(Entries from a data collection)
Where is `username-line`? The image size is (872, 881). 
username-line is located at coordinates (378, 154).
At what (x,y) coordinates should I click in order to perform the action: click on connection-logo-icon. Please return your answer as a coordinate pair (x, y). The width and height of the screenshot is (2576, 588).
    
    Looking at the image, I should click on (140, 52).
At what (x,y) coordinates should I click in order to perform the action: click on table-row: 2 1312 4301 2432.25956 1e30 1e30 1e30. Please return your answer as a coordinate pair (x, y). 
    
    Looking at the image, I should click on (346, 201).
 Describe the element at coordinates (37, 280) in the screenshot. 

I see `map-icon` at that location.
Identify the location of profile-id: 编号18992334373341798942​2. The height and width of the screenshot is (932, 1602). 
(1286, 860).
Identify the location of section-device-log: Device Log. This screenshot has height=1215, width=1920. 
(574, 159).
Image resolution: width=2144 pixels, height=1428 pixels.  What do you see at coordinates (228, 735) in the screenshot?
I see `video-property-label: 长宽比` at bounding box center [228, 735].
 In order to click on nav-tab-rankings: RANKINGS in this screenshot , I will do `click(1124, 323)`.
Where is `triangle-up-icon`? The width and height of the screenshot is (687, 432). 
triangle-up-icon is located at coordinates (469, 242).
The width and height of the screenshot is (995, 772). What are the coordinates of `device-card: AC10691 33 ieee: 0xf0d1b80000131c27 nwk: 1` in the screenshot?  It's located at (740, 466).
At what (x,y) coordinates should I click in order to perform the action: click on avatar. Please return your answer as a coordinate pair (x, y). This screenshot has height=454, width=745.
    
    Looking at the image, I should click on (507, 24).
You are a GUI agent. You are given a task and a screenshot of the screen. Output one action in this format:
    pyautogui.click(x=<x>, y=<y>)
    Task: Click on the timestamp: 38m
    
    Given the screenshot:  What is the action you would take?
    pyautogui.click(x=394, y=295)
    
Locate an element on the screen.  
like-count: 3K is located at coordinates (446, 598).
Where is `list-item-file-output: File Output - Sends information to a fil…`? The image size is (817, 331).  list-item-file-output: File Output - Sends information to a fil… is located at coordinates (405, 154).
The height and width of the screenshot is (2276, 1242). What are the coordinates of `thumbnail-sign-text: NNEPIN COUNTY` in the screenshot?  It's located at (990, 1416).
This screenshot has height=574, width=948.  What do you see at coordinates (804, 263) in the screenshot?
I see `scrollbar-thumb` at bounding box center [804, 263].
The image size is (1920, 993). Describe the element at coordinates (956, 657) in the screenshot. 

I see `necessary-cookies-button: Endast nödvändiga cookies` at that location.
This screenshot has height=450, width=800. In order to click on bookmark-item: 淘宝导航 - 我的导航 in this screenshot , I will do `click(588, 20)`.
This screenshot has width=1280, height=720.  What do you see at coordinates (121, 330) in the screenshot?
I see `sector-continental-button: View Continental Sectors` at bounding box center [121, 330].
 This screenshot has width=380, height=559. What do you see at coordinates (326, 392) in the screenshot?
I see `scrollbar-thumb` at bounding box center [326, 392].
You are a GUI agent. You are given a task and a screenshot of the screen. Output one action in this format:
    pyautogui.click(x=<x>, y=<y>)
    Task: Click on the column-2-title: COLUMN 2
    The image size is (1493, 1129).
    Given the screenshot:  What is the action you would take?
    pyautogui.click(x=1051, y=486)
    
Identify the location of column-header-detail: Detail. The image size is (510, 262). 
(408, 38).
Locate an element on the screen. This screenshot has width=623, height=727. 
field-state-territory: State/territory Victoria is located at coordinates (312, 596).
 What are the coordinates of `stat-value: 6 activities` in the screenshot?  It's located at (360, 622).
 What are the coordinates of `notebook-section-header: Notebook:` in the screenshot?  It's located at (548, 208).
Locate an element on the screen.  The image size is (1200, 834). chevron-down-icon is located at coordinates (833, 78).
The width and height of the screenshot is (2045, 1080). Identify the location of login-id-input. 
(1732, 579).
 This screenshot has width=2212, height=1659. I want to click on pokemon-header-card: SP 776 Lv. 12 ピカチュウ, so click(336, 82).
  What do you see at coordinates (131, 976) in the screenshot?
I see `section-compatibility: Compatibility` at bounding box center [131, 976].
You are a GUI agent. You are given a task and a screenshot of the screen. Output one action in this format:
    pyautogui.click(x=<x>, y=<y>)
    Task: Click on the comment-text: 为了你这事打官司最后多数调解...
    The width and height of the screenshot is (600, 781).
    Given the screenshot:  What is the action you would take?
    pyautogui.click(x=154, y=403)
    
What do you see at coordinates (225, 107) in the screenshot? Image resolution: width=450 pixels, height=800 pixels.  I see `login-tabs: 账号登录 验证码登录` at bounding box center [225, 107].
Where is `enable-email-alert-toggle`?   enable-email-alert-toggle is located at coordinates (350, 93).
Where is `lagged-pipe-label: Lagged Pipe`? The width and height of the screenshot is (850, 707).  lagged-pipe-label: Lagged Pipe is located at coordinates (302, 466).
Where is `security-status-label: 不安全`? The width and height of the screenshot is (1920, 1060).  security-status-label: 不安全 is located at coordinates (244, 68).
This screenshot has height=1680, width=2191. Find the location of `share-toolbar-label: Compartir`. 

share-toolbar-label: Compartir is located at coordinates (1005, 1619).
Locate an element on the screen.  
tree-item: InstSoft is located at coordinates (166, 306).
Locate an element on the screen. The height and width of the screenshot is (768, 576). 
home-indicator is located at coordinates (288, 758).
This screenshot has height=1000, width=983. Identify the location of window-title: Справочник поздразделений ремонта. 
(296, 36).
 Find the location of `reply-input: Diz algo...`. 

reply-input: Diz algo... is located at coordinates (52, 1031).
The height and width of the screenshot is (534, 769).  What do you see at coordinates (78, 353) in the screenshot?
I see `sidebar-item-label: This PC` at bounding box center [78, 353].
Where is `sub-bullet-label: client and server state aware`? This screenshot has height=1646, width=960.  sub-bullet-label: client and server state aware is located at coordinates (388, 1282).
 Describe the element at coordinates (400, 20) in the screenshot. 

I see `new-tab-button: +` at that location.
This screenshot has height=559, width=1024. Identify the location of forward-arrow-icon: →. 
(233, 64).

Task statement> Can you rewrite all the entries above, changing "coordinate pair" to "pair of numbers" wherever it appears and leaving everything else as it is?

Written reply>
Where is `username-line`? The image size is (872, 881). 
username-line is located at coordinates (378, 154).
At what (x,y) coordinates should I click in order to perform the action: click on connection-logo-icon. Please return your answer as a pair of numbers (x, y). The width and height of the screenshot is (2576, 588).
    
    Looking at the image, I should click on (140, 52).
At what (x,y) coordinates should I click in order to perform the action: click on table-row: 2 1312 4301 2432.25956 1e30 1e30 1e30. Please return your answer as a pair of numbers (x, y). 
    
    Looking at the image, I should click on (346, 201).
 Describe the element at coordinates (37, 280) in the screenshot. 

I see `map-icon` at that location.
Identify the location of profile-id: 编号18992334373341798942​2. The height and width of the screenshot is (932, 1602). 
(1286, 860).
Identify the location of section-device-log: Device Log. This screenshot has height=1215, width=1920. 
(574, 159).
Image resolution: width=2144 pixels, height=1428 pixels.  What do you see at coordinates (228, 735) in the screenshot?
I see `video-property-label: 长宽比` at bounding box center [228, 735].
 In order to click on nav-tab-rankings: RANKINGS in this screenshot , I will do `click(1124, 323)`.
Where is `triangle-up-icon`? The width and height of the screenshot is (687, 432). 
triangle-up-icon is located at coordinates (469, 242).
The width and height of the screenshot is (995, 772). What are the coordinates of `device-card: AC10691 33 ieee: 0xf0d1b80000131c27 nwk: 1` in the screenshot?  It's located at (740, 466).
At what (x,y) coordinates should I click in order to perform the action: click on avatar. Please return your answer as a pair of numbers (x, y). This screenshot has height=454, width=745.
    
    Looking at the image, I should click on (507, 24).
You are a GUI agent. You are given a task and a screenshot of the screen. Output one action in this format:
    pyautogui.click(x=<x>, y=<y>)
    Task: Click on the timestamp: 38m
    
    Given the screenshot:  What is the action you would take?
    pyautogui.click(x=394, y=295)
    
Locate an element on the screen.  
like-count: 3K is located at coordinates (446, 598).
Where is `list-item-file-output: File Output - Sends information to a fil…`? The image size is (817, 331).  list-item-file-output: File Output - Sends information to a fil… is located at coordinates (405, 154).
The height and width of the screenshot is (2276, 1242). What are the coordinates of `thumbnail-sign-text: NNEPIN COUNTY` in the screenshot?  It's located at (990, 1416).
This screenshot has height=574, width=948.  What do you see at coordinates (804, 263) in the screenshot?
I see `scrollbar-thumb` at bounding box center [804, 263].
The image size is (1920, 993). Describe the element at coordinates (956, 657) in the screenshot. 

I see `necessary-cookies-button: Endast nödvändiga cookies` at that location.
This screenshot has height=450, width=800. In order to click on bookmark-item: 淘宝导航 - 我的导航 in this screenshot , I will do `click(588, 20)`.
This screenshot has width=1280, height=720.  What do you see at coordinates (121, 330) in the screenshot?
I see `sector-continental-button: View Continental Sectors` at bounding box center [121, 330].
 This screenshot has width=380, height=559. What do you see at coordinates (326, 392) in the screenshot?
I see `scrollbar-thumb` at bounding box center [326, 392].
You are a GUI agent. You are given a task and a screenshot of the screen. Output one action in this format:
    pyautogui.click(x=<x>, y=<y>)
    Task: Click on the column-2-title: COLUMN 2
    The image size is (1493, 1129).
    Given the screenshot:  What is the action you would take?
    pyautogui.click(x=1051, y=486)
    
Identify the location of column-header-detail: Detail. The image size is (510, 262). 
(408, 38).
Locate an element on the screen. This screenshot has width=623, height=727. 
field-state-territory: State/territory Victoria is located at coordinates (312, 596).
 What are the coordinates of `stat-value: 6 activities` in the screenshot?  It's located at (360, 622).
 What are the coordinates of `notebook-section-header: Notebook:` in the screenshot?  It's located at (548, 208).
Locate an element on the screen.  The image size is (1200, 834). chevron-down-icon is located at coordinates (833, 78).
The width and height of the screenshot is (2045, 1080). Identify the location of login-id-input. 
(1732, 579).
 This screenshot has width=2212, height=1659. I want to click on pokemon-header-card: SP 776 Lv. 12 ピカチュウ, so click(336, 82).
  What do you see at coordinates (131, 976) in the screenshot?
I see `section-compatibility: Compatibility` at bounding box center [131, 976].
You are a GUI agent. You are given a task and a screenshot of the screen. Output one action in this format:
    pyautogui.click(x=<x>, y=<y>)
    Task: Click on the comment-text: 为了你这事打官司最后多数调解...
    The width and height of the screenshot is (600, 781).
    Given the screenshot:  What is the action you would take?
    pyautogui.click(x=154, y=403)
    
What do you see at coordinates (225, 107) in the screenshot? Image resolution: width=450 pixels, height=800 pixels.  I see `login-tabs: 账号登录 验证码登录` at bounding box center [225, 107].
Where is `enable-email-alert-toggle`?   enable-email-alert-toggle is located at coordinates (350, 93).
Where is `lagged-pipe-label: Lagged Pipe`? The width and height of the screenshot is (850, 707).  lagged-pipe-label: Lagged Pipe is located at coordinates (302, 466).
Where is `security-status-label: 不安全`? The width and height of the screenshot is (1920, 1060).  security-status-label: 不安全 is located at coordinates (244, 68).
This screenshot has height=1680, width=2191. Find the location of `share-toolbar-label: Compartir`. 

share-toolbar-label: Compartir is located at coordinates (1005, 1619).
Locate an element on the screen.  
tree-item: InstSoft is located at coordinates (166, 306).
Locate an element on the screen. The height and width of the screenshot is (768, 576). 
home-indicator is located at coordinates (288, 758).
This screenshot has height=1000, width=983. Identify the location of window-title: Справочник поздразделений ремонта. 
(296, 36).
 Find the location of `reply-input: Diz algo...`. 

reply-input: Diz algo... is located at coordinates (52, 1031).
The height and width of the screenshot is (534, 769).  What do you see at coordinates (78, 353) in the screenshot?
I see `sidebar-item-label: This PC` at bounding box center [78, 353].
Where is `sub-bullet-label: client and server state aware`? This screenshot has height=1646, width=960.  sub-bullet-label: client and server state aware is located at coordinates (388, 1282).
 Describe the element at coordinates (400, 20) in the screenshot. 

I see `new-tab-button: +` at that location.
This screenshot has height=559, width=1024. Identify the location of forward-arrow-icon: →. 
(233, 64).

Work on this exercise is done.